Treemaps are a fairly popular data visualization technique, used to show data that can be broken down into categories. They’re popular in business intelligence dashboards, often serving as overview charts that enable quick comparisons between groups.

While they’re commonly used for business analytics data today, the original purpose and visual design of treemaps was actually quite different. In this blog post, we’ll briefly look at what treemaps are, where they originated, how they’ve changed over time, and how they’re used for BI and data visualization today.

What is a treemap?

A treemap subdivides space to show the proportions of a value as part of the whole. For example, if breaking down sales by department and product, the area of each rectangle would show the amount of sales for each, as a fraction of the total sales shown in the chart.

The following example shows the breakdown of orders in our Pizza Paradise demo dataset. Color represents the pizza category, which is also the top level of the hierarchy. Each category is then subdivided by type of pizza, with the rectangles showing the number of orders for each.

This modern use of treemaps is quite different from the historical origin of the treemap, however.

The original tree-map

The idea of the treemap goes back to 1990, when Ben Shneiderman was looking into ways to show who was using how much space on a shared 80MB hard disk at his research lab at the University of Maryland.

He came up with a new way of subdividing space to reflect the relative sizes of files and directories, which he called a tree-map. It shows folders for different years, which contain files of different types. The areas of each rectangle reflects the size of the file or folder it represents. Some of the folders also have subfolders, like 1994 with DQtutorial in the visualization below:

The tree in tree-map is important because it initially was conceived as a way to show hierarchies. In computer science, hierarchies are called trees because they grow from a single root node and branch out into more nodes on each level.

When looking at a file system, the size of each folder (or directory) is the sum of the sizes of the files and folders within it. The tree-map reflects this by allocating an amount of space to each that is the same fraction of the total space as the folder is of its parent.

The strength of the tree-map is that it not only shows the hierarchy, but also the relative sizes of the files and folders. Most other ways of showing trees (like node-link diagrams) don’t show numerical data, and especially don’t reflect the way the numbers sum up when going from the branches of the tree towards the root.

Squaring the treemap

If the tree-map above doesn’t look very familiar, it’s probably for two reasons: it uses the original slice-and-dice layout, and it’s focused on the hierarchy. The more common, modern use of treemaps uses a different layout, and usually only consists of a single level. Even when there are multiple levels, they tend to be de-emphasized.
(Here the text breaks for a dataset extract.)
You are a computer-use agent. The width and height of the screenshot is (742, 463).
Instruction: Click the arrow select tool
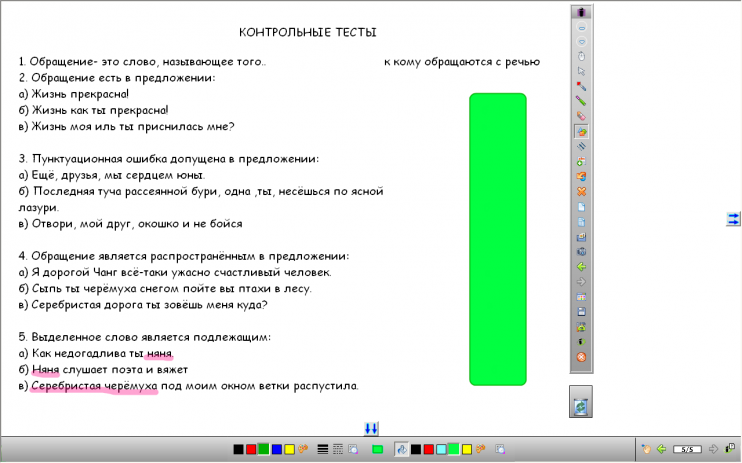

The more common treemap layout is called squarified, which produces the kind of visualization you probably recognize. By keeping the aspect ratio of all rectangles closer to square, categories are easier to compare, and they don’t turn into thin slivers like some of the ones in the earlier image.

Below is an example of such a treemap, the Map of the Market showing the stocks in the S&P 500 index. The size of each rectangle represents market capitalization for each company, and color is used to visualize the change in stock price.

Note that there is a hierarchy here, with the top level defined by the sector (like Technology, Financial, Consumer Cyclical, etc.), and a level below defined by the industry (inside Technology there’s Consumer Electronics, Semiconductors, Software – Infrastructure, Software – Application, etc.). This helps both locate individual companies and show the size of each of those industries and sectors — but it can also be ignored if you just want to compare individual companies.

Treemaps on BI dashboards

The way treemaps are used on business intelligence dashboards today is more like the map of the market above, or the pizza treemap at the top of this post, than the original file system exploration. Treemaps are often used as an alternative to pie charts, either when there are too many items to show clearly or in the attempt to avoid pie charts.

There’s an interesting leap here that I feel is worth pointing out. We’re used to looking at data like this as a bar chart, or some other way that doesn’t involve a hierarchy. The map of the S&P 500 index, likewise, shows a very different view of the market than the usual way of looking at stock prices, which is to show opening or closing prices as time series.

The way treemaps are used in all these cases is to construct a hierarchy from the data, and it turns out that you can do that whenever your data contains categorical dimensions. In the examples above, it’s still fairly natural, but there’s no reason you can’t use other dimensions (like year of order date and state the pizza was ordered in, for our pizza example) to create the hierarchy you want.

This is quite similar to how cross-tabulations or contingency tables work, in fact. The difference being that cross-tabulations are not hierarchical, but they form the basis for treemaps built from tabular data.

The many uses of treemaps

While today’s treemaps look quite different from the original tree-map, and they’re also used differently, the underlying idea has proven to be incredibly useful. Treemaps can adapt to different sizes and aspect ratios, and allow us to show more categories than the typical pie chart, making treemaps a very effective way to visualize categorical data.

Treemaps add an interesting piece of structure to a BI dashboard and can provide a useful alternative or additional view to time-series and other data. You can get started building treemaps in D3, and explore examples of treemaps in the D3 gallery. They’re also useful to pack information into small spaces, and it’s worth checking out their relative, Mosaic plots.